Je dirais même plus...

dimanche 19 septembre 2010

Les aventures de « Monsieur Fromage »

De temps à autre, peut-être une fois tous les deux ou trois mois, j’ai droit au coup de fil de « Monsieur Fromage ».
« Monsieur Fromage » est une sorte de sondeur freelance. Il conduit des enquêtes auprès des consommateurs pour diverses sociétés. Je crois que son vrai prénom est Olivier mais je n’en suis plus sûr. Dans la famille, on le surnomme « Monsieur Fromage » parce que quand on l’a connu, il était employé par une boîte spécialisée dans les sondages sur les calendos, bries et autres livarots. C’était à l’époque où il prenait encore la peine de se déplacer un petit peu. Il arrivait toujours plus ou moins à l’improviste, avec sa mallette pleine d’échantillons. Autant dire que quand il l’ouvrait en fin d’après-midi, l’été, après une journée de tapin, on était rapidement mis au parfum, dans tous les sens du terme, et pas toujours les plus agréables.
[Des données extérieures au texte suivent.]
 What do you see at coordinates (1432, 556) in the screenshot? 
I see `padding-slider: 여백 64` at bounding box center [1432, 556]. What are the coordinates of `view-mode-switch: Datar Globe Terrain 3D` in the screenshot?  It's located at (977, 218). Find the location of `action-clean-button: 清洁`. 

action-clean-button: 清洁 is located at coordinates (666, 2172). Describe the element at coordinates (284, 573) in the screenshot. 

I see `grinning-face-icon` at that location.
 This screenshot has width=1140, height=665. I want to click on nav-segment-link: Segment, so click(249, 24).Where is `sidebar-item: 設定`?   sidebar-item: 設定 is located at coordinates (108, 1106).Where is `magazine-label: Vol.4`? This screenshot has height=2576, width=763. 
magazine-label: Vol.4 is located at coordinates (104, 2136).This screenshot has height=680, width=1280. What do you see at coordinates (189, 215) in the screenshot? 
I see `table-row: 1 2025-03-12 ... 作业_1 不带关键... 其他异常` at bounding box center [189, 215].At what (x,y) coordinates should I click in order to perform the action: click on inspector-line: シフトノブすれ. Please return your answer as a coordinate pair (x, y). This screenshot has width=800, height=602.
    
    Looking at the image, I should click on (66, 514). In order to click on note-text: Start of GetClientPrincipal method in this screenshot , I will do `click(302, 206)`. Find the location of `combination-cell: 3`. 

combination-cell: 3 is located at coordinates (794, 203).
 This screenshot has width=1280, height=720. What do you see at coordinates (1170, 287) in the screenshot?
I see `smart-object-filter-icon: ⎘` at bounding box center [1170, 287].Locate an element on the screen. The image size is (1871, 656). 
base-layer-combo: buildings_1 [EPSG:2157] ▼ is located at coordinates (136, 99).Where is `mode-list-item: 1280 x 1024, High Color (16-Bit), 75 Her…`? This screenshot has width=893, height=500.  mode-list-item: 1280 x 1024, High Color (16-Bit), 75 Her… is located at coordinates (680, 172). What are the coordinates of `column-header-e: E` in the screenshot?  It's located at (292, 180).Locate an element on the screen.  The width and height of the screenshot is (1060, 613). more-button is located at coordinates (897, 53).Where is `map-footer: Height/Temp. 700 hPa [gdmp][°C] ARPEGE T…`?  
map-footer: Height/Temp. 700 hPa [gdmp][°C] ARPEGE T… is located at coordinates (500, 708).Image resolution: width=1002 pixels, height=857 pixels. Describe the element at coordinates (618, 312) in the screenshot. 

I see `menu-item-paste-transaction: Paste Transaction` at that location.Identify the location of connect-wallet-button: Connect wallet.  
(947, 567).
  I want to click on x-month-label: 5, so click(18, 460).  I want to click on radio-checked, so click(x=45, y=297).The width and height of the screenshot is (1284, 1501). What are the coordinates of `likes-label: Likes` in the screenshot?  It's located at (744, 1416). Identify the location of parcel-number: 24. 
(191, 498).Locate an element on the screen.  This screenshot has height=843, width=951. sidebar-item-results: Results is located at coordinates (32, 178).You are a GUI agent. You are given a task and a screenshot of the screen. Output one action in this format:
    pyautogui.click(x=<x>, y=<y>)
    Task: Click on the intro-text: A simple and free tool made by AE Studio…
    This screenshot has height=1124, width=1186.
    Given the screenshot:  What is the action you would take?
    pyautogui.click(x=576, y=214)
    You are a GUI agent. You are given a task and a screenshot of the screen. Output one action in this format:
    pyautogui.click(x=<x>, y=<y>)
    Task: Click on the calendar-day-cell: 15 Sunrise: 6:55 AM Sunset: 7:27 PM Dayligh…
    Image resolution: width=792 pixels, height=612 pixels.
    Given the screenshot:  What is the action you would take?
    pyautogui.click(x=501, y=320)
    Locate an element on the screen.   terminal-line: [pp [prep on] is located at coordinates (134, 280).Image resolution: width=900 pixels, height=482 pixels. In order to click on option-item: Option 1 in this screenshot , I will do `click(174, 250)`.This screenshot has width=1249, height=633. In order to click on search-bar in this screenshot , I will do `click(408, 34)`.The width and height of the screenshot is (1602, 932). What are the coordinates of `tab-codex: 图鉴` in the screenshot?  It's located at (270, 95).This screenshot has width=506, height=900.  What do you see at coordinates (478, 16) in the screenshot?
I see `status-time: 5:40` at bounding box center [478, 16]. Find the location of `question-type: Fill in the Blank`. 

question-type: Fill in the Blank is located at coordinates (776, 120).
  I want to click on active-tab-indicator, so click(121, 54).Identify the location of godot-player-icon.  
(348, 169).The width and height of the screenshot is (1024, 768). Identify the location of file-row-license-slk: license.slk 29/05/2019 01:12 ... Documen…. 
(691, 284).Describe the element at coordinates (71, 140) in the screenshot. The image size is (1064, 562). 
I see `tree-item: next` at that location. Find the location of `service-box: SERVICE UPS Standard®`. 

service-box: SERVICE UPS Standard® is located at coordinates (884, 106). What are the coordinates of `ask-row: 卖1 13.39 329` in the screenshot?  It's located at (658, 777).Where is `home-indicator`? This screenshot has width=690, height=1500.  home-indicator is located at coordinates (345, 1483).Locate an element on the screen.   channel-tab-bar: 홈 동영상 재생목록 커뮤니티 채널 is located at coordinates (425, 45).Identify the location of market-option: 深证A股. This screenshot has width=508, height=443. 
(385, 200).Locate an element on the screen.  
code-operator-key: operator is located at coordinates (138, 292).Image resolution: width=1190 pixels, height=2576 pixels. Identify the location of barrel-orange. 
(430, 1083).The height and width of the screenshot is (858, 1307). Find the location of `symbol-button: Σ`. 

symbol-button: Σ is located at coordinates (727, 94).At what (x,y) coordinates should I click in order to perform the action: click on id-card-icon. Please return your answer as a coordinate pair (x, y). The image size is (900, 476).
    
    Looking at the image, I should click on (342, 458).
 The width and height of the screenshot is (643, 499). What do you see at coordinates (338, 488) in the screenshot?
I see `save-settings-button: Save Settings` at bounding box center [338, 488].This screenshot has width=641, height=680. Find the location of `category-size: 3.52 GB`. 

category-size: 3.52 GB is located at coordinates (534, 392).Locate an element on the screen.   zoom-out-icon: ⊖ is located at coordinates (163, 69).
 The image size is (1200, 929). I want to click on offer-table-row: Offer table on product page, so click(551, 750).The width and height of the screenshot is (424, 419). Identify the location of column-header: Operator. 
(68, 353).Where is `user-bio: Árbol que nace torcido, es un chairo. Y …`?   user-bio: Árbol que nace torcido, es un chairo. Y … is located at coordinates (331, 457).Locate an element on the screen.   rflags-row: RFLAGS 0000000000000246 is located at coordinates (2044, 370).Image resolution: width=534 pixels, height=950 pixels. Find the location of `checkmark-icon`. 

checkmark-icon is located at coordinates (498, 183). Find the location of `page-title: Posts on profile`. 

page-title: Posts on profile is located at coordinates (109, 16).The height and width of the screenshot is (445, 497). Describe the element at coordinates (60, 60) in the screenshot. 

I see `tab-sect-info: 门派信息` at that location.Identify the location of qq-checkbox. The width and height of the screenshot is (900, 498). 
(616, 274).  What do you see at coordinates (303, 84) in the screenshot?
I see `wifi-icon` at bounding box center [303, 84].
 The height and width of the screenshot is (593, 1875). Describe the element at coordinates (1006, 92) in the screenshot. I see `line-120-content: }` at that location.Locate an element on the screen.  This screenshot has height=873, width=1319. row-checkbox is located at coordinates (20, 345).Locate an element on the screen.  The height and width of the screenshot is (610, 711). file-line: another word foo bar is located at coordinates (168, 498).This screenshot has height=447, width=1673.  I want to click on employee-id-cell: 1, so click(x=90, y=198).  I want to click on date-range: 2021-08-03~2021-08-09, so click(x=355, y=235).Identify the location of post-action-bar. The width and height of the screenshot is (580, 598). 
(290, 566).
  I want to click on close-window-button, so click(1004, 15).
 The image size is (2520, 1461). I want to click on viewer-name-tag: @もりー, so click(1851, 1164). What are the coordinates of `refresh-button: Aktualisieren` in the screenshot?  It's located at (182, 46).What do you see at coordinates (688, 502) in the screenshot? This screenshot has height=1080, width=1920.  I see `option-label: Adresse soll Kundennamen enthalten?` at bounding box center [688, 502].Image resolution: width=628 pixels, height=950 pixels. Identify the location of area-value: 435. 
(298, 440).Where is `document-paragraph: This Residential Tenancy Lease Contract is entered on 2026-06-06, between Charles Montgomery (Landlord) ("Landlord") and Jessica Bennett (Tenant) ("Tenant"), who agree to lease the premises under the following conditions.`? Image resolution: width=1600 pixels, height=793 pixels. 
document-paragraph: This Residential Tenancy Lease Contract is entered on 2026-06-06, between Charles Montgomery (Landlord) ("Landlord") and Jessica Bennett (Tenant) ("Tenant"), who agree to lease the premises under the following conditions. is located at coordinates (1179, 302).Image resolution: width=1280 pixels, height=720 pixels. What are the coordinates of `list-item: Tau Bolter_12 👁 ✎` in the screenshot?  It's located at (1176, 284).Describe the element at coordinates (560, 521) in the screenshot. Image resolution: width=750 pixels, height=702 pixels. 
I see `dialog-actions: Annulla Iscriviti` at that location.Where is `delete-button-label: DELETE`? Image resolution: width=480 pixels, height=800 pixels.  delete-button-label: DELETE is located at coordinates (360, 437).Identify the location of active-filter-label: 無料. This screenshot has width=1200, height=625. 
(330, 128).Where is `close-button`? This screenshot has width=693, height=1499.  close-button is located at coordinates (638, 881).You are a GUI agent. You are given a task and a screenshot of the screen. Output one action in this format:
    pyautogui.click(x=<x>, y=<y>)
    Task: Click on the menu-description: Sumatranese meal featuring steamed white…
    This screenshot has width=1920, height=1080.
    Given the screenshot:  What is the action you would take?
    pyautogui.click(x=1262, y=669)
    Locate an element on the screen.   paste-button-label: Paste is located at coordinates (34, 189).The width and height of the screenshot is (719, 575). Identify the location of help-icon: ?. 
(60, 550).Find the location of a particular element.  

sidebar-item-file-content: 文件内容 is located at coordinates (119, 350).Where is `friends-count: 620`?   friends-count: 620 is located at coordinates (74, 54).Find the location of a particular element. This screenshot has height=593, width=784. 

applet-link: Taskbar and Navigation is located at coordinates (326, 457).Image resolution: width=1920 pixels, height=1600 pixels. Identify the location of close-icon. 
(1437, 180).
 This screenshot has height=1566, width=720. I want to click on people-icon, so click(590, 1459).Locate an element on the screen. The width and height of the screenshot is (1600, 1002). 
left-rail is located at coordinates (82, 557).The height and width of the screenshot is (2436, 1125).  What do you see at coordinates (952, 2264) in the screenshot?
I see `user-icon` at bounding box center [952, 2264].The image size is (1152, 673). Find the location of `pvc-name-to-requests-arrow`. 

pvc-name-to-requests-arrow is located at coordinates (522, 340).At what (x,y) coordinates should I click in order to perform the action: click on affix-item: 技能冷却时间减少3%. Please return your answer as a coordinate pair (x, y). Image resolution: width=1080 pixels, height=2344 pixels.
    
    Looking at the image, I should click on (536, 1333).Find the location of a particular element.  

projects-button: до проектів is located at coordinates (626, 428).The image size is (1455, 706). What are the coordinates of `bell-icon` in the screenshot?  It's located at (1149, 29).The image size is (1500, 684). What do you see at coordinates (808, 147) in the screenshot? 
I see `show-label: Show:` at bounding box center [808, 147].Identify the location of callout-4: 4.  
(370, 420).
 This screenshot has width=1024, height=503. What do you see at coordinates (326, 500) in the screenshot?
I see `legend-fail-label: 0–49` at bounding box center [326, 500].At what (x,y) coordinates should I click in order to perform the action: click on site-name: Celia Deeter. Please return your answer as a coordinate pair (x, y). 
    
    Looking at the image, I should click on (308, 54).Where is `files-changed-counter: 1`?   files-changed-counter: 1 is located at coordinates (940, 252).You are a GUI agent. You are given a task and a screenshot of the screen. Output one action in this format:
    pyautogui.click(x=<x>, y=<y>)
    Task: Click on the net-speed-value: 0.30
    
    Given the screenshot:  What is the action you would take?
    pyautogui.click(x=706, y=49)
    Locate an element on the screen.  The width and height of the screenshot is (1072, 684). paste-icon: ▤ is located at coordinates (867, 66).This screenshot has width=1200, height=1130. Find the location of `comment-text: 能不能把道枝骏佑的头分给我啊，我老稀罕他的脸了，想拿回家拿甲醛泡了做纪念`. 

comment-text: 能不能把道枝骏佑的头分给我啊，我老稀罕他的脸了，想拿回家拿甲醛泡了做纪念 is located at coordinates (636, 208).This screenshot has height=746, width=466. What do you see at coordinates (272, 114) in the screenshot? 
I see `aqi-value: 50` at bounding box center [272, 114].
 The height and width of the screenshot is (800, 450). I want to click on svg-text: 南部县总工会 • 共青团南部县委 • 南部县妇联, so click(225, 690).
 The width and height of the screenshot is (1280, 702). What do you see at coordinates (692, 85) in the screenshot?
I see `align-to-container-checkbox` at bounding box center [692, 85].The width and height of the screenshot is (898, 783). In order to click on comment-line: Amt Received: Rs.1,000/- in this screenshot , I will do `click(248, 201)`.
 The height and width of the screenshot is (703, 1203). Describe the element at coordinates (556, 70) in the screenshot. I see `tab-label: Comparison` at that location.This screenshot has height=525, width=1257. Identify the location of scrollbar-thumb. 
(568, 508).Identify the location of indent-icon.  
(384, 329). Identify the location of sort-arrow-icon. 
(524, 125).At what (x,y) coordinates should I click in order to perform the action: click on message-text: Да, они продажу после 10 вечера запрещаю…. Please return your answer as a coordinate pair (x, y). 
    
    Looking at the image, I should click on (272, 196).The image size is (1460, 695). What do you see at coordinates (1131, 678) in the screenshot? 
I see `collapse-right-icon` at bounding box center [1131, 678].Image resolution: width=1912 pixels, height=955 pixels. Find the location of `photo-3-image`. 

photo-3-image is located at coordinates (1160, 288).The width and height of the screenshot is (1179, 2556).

Et puis la boîte a fini par découvrir, en menant ses propres contre-enquêtes par téléphone auprès des personnes que « Monsieur Fromage » était censé avoir sondées, qu’il y mettait quand même pas beaucoup de zèle à faire goûter ses claquos… Parfois même, il s’est trouvé que les gens avaient jamais entendu parler de lui. « Un sondeur en fromages, vous dites ? qui serait passé chez moi ? Mais pas du tout ! » De se rendre compte qu’ils avaient loupé une dégustation à l’œil et qu’en plus on s’était servi à leur insu de leur nom et de leur adresse pour remplir un questionnaire bidon, ça les rendait enragés les gens. Alors il s’est fait virer, « Monsieur Fromage ».
Il a pas eu trop de mal à retrouver du boulot, avec la manie des enquêtes, des tendances, et tout ça. Mais maintenant, il a compris la combine. Bien finies les visites à domicile ! Plus d’emmerdements ! Depuis son canapé, il fait tourner son petit répertoire. Il appelle quelques habituels, bonnes poires dans mon genre, et leur annonce sans chichis la couleur : « Bon, je suis censé être passé chez toi. Je t’ai montré trois projets de publicité. Dis-moi lequel que tu as préféré, comme ça, au hasard. » Ou encore : « Je t’ai cité une liste de marques que tu dois évaluer. Tu leur mets 6/10 à toutes, n’est-ce pas ? » Bien sûr. Si tu le dis. On va pas chipoter pour si peu…
Parfois, c’est plus philosophique, plus profond : « Tu me dis lequel de ces pictogrammes correspond le mieux à ta vision de la vie, entre un petit bonhomme qui sourit, un qui a un air neutre et un qui fait la moue… » Et puis comme ça, sans transition : « Même question pour les pizzas Sodebo . » Faut suivre le fil… C’est pas toujours commode.
Mais que ce soit pour des parapluies ou des assurances, du jambon blanc ou des couches-culottes, faut être honnête, l’affaire est toujours rondement menée. En dix minutes, c’est plié. Juste le temps de me briefer sur mon identité du jour, au cas où ces fumiers de contrôleurs m’appelleraient pour vérifier un peu les bobards, voir si je serais pas par hasard un consommateur fantôme. Une vraie combine d’espion ! « Bon, aujourd’hui tu es un chômeur de 32 ans qui vit encore chez ses parents. » Ou alors : « Tu es chef de famille, tu as 54 ans et trois enfants, sinon tu comprends, ça rentre pas dans mes cases… » Il m’a à la bonne, je crois, « Monsieur Fromage ». Je le contredis jamais.
Je l’aime bien aussi, moi, qui suis pourtant pas friand du téléphone, et encore moins pour les enquêtes d’opinion. En donnant ma bénédiction à ses dingueries, j’ai l’impression de devenir un peu son complice. Je m’imagine qu’on pense déjà tous les deux, hilares, aux publicitaires qui se branleront sur nos statistiques arrangées à la sauce « je t’emmerde » pour créer leur prochaine campagne de pub décalée et anticonformiste… On a les plaisirs qu’on peut.